Secured line of credit - The most common ways from Home equity line of credit (HELOC) to savings account or deposit certificates
A secured line of credit allows you to get a loan after depositing some form of collateral. The collateral helps secure the loan for the lender in case of missed, late or non-payment. The most common way of getting a secured line of credit is home equity, also called Home Equity Line of Credit or HELOC.
HELOC is the type of line of credit where you can use your home equity as collateral to secure your loan. In such a case, interest rates may vary, leading to overall increased monthly payments and the amount of the loan will be a maximum of 85% of your home's value.
But what if you are not a homeowner or don't want to put your home at stake?
You can still opt for securing your loan with your savings account or deposit certificates.
The drawback to the secured lines of credit is that your assets are always at risk - if you are unable to make the payments on time, you’re at risk of losing your home. The lender would take possession of the asset you initially placed as collateral.
Unsecured line of credit - The best way to not put any assets at risk although higher interest rates
If you don't have anything as collateral to secure your loan, or don’t want to put your assets at risk, you can go for an unsecured line of credit. For this, you won't need to pledge anything as collateral, you’ll simply get a loan on the basis of your credit history and credit score.
You don't have to take any risk when you go for this kind of line of credit, but the lender does. That’s the reason the interest rates for these lines of credit are higher, resulting in higher monthly payments.
Policies for the unsecured lines of credit may vary from lender to lender, too. Moreover, you might have to pay annual fees to keep your account open. The major drawback for this line of a credit is a higher interest rate and the annual fees you’ll need to pay.
Some Important Considerations Before Using The Line Of A Credit
Using money from the line of credit may sound tempting, however, it can lead you into a severe debt trap. Thus, using a line of credit wisely and only when needed is advisable.
- Before using the line of credit, you may want to evaluate your financial capabilities and whether you can afford repayment
- You should review your credit score before opting for a loan, because the lender most definitely will
- Don't use the credit line for something like a like vacation. Use the amount only for the most important things or for emergencies
- Don't go for a home equity line of credit if you can't afford the monthly payments – you’re at serious risk of losing your home if you don’t have a plan to pay back the money to the lender
- Most Importantly, do your research before taking out any loans.
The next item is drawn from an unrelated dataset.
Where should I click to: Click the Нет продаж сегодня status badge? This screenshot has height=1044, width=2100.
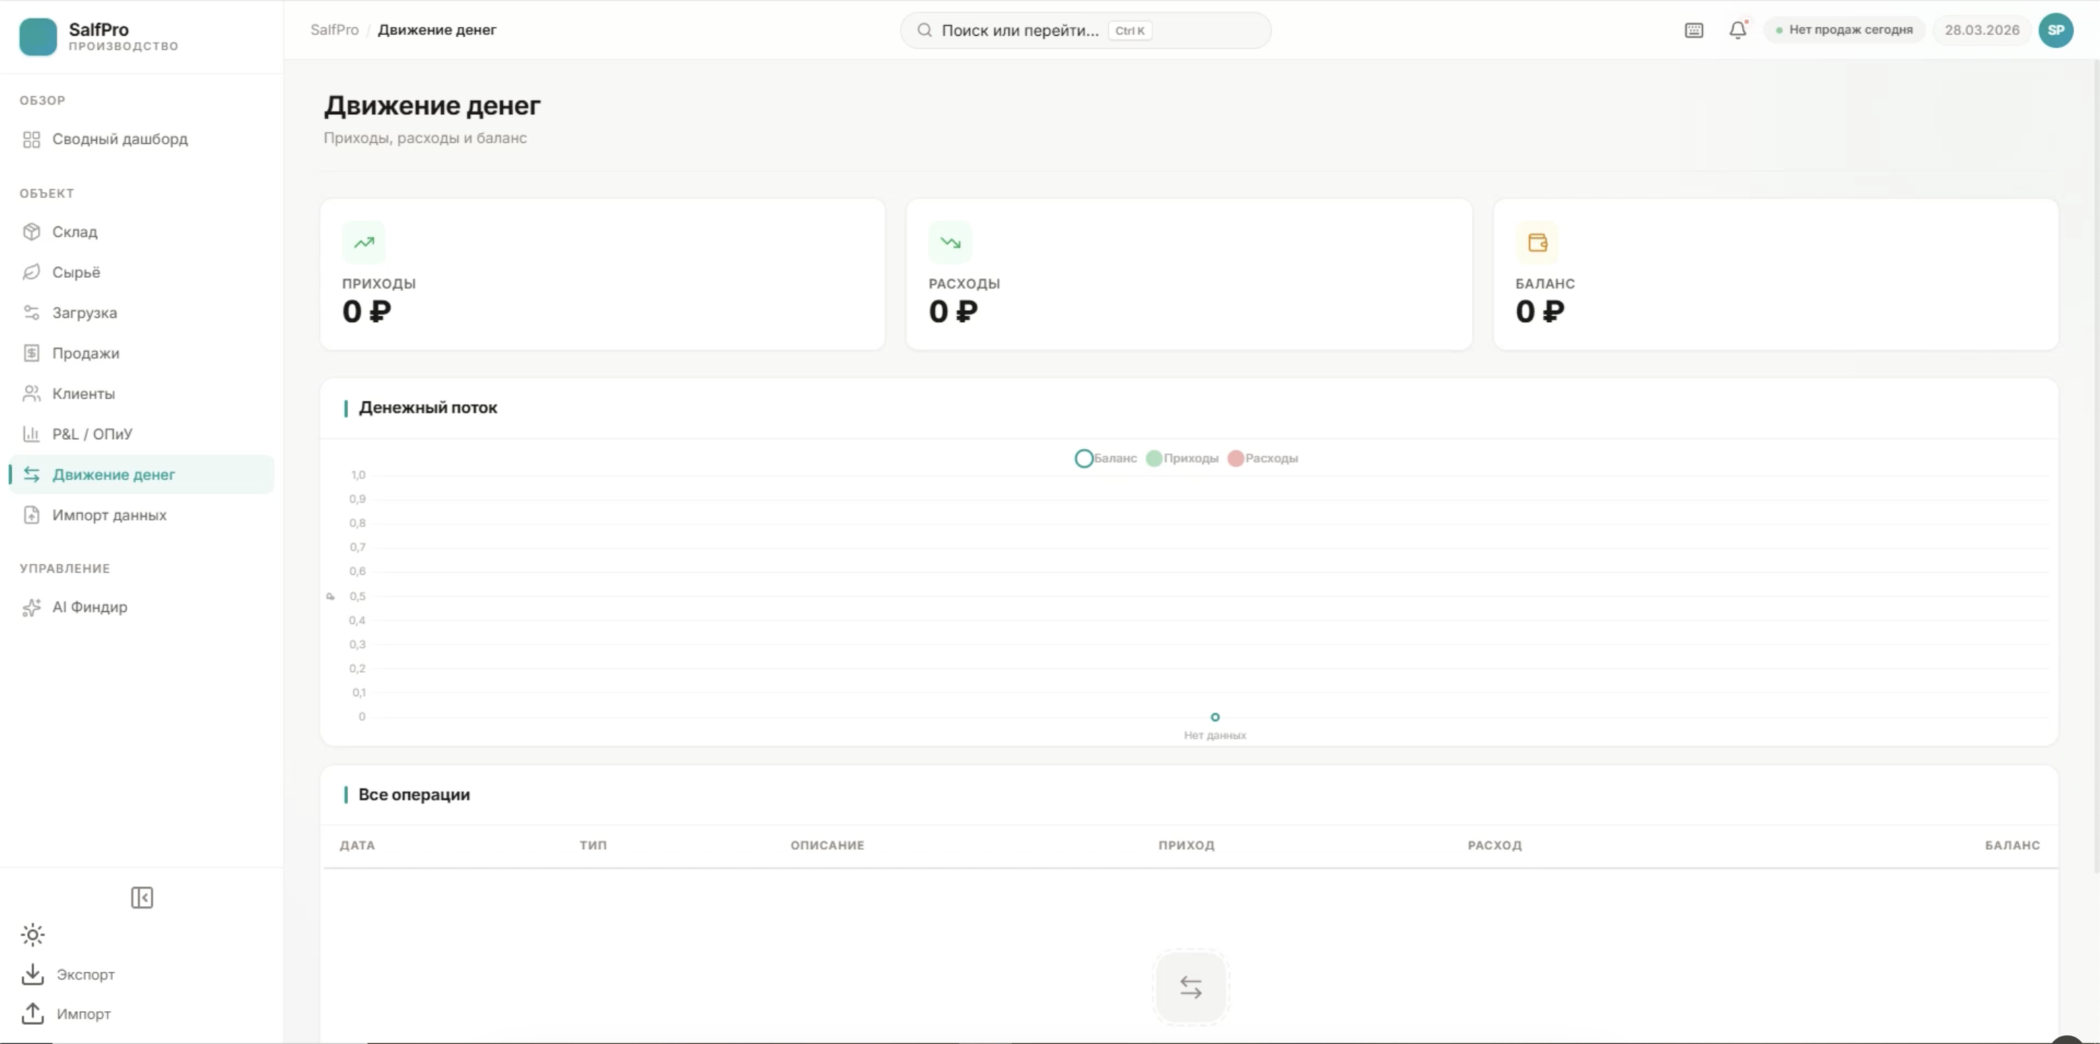click(x=1844, y=30)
Understand the policies of different lenders, then choose what works best for you.
How to apply for a line of credit?
You can apply for the line of credit through different banks. Although banks might not advertise much about these loans, they still do offer these facilities. Even private lenders are offering these lines of credit to borrowers - you may need to check the availability of any such offerings in your particular area.
A Few Words Of Caution
If you don't want to go for traditional mortgages to buy a house or need to use the loan for something else you can go for a line of credit. Remember, however, that it does come with a set of problems of its own, which you’re bound to run into, if you’re not careful.
There are a few advantages to using a credit line but some difficulties so be careful when using it.
Before applying for a line of credit, whether secured or unsecured, make sure to improve your creditworthiness. Ensure that you’re in a safe and stable place financially before making any decision. Once you get qualified for a loan, don’t mismanage the amount and make it a habit to diligently make monthly payments on time. Save your credit score from dipping and don't get into any problems because of late or missed payments.
No matter how fascinating it sounds, additional money from an institution always carries a fair bit of risk - don’t let it spiral out of control into a viscous circle of debt. You must play it very safe and smart when it comes to credit lines.